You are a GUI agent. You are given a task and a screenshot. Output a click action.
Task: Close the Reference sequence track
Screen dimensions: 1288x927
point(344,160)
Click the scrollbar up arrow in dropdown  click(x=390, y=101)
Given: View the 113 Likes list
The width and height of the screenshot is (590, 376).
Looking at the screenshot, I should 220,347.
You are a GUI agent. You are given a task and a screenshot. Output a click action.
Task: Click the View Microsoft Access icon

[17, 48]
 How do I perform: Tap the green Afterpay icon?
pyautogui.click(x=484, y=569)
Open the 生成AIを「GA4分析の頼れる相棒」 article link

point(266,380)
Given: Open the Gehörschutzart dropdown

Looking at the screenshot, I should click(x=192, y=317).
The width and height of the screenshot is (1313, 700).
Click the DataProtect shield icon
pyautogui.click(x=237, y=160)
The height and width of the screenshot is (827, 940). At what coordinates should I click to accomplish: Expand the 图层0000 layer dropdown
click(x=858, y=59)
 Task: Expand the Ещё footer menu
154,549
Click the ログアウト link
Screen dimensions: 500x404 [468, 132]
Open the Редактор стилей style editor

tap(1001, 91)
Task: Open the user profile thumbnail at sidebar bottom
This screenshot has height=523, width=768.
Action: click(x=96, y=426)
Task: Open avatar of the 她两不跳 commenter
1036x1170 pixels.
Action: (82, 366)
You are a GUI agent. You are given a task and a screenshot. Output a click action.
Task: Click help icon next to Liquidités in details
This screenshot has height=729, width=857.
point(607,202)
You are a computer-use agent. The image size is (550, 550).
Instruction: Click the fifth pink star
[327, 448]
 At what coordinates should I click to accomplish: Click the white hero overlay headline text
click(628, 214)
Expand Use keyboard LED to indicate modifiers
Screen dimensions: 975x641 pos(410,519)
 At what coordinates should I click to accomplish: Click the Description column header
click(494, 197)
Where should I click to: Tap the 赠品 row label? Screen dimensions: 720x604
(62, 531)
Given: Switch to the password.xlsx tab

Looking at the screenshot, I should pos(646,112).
==*==
Output exactly the lines between the one containing "Click the DataProtect shield icon" and the final line above, both inclusive.

Click the DataProtect shield icon
pyautogui.click(x=237, y=160)
The height and width of the screenshot is (827, 940). At what coordinates should I click to accomplish: Expand the 图层0000 layer dropdown
click(x=858, y=59)
 Task: Expand the Ещё footer menu
154,549
Click the ログアウト link
Screen dimensions: 500x404 [468, 132]
Open the Редактор стилей style editor

tap(1001, 91)
Task: Open the user profile thumbnail at sidebar bottom
This screenshot has height=523, width=768.
Action: click(x=96, y=426)
Task: Open avatar of the 她两不跳 commenter
1036x1170 pixels.
Action: (82, 366)
You are a GUI agent. You are given a task and a screenshot. Output a click action.
Task: Click help icon next to Liquidités in details
This screenshot has height=729, width=857.
point(607,202)
You are a computer-use agent. The image size is (550, 550).
Instruction: Click the fifth pink star
[327, 448]
 At what coordinates should I click to accomplish: Click the white hero overlay headline text
click(628, 214)
Expand Use keyboard LED to indicate modifiers
Screen dimensions: 975x641 pos(410,519)
 At what coordinates should I click to accomplish: Click the Description column header
click(494, 197)
Where should I click to: Tap the 赠品 row label? Screen dimensions: 720x604
(62, 531)
Given: Switch to the password.xlsx tab

Looking at the screenshot, I should pos(646,112).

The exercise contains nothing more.